#### Available data
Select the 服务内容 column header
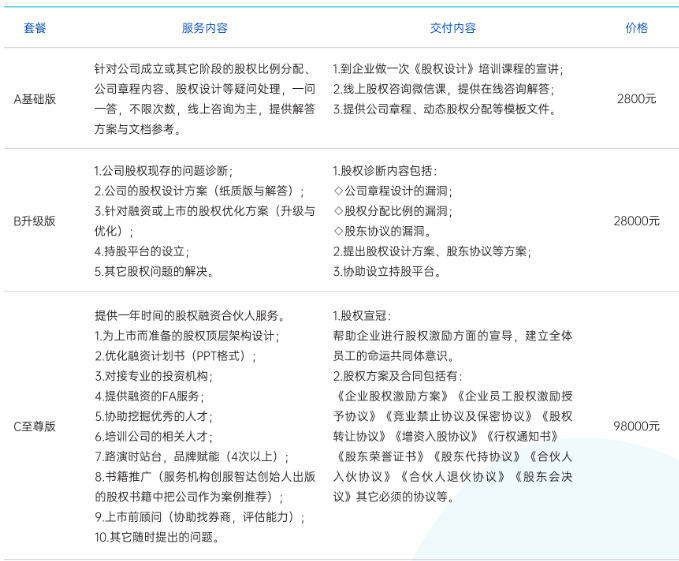679x561 pixels. point(204,28)
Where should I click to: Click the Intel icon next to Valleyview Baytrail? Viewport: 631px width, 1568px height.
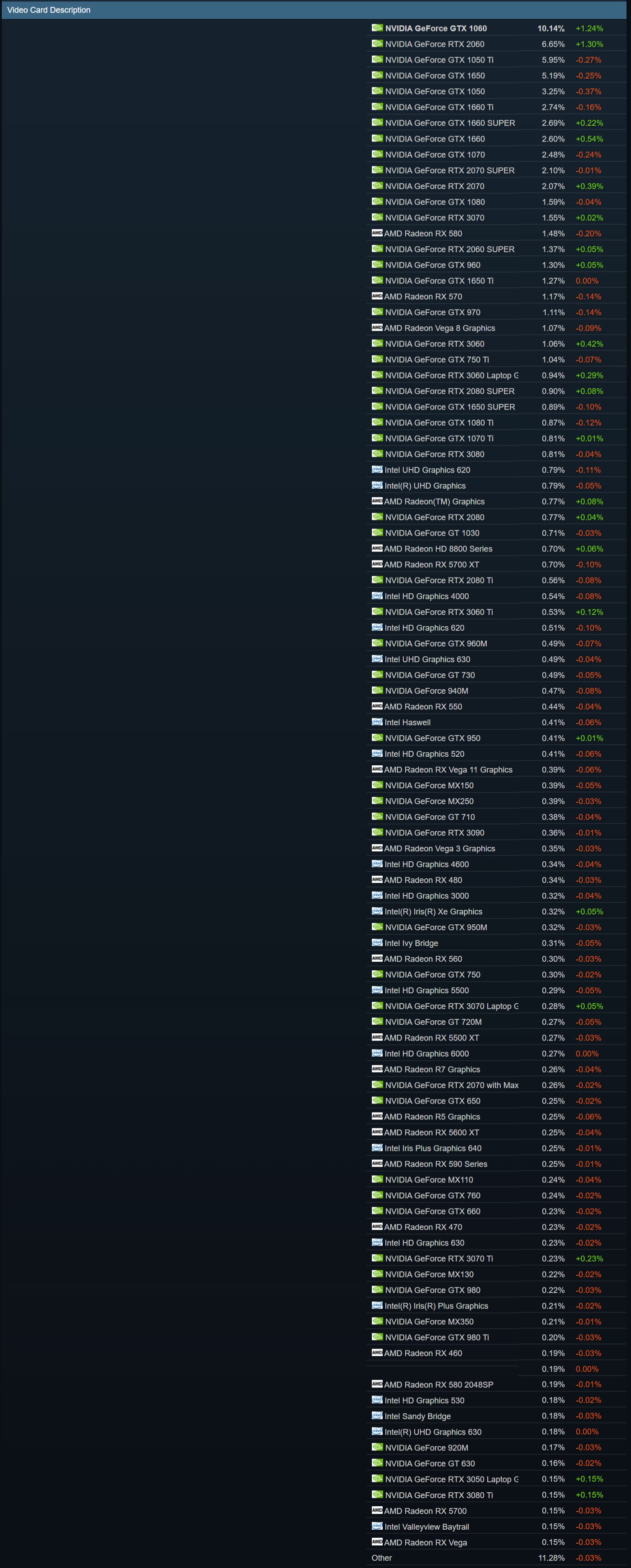(377, 1526)
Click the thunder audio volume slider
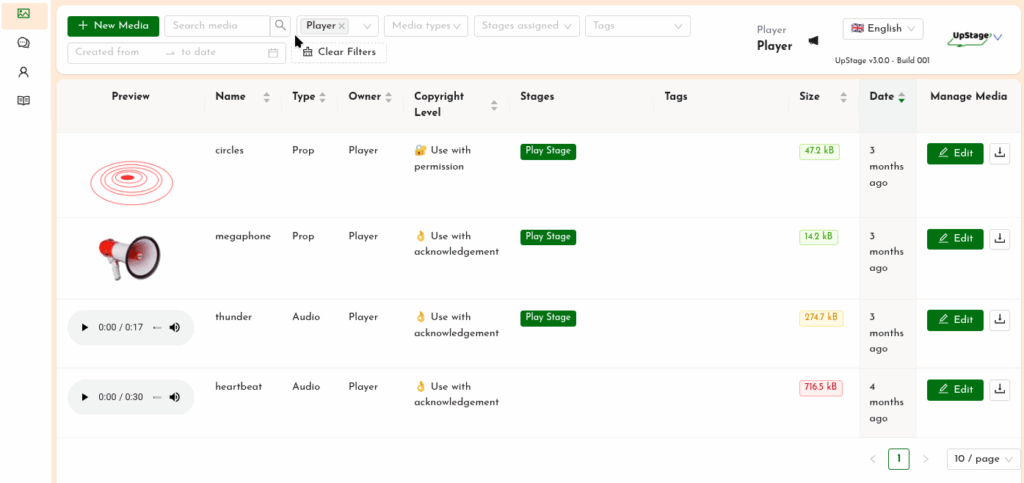Viewport: 1024px width, 483px height. click(157, 328)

#### What you have to do
Only the lines from the one holding "Where should I" through the last line of the records should be output, please, exactly and without any pictures.

#### Exercise result
Where should I click to: Click the Intel icon next to Valleyview Baytrail? Viewport: 631px width, 1568px height.
(377, 1526)
Click the thunder audio volume slider
Viewport: 1024px width, 483px height. click(157, 328)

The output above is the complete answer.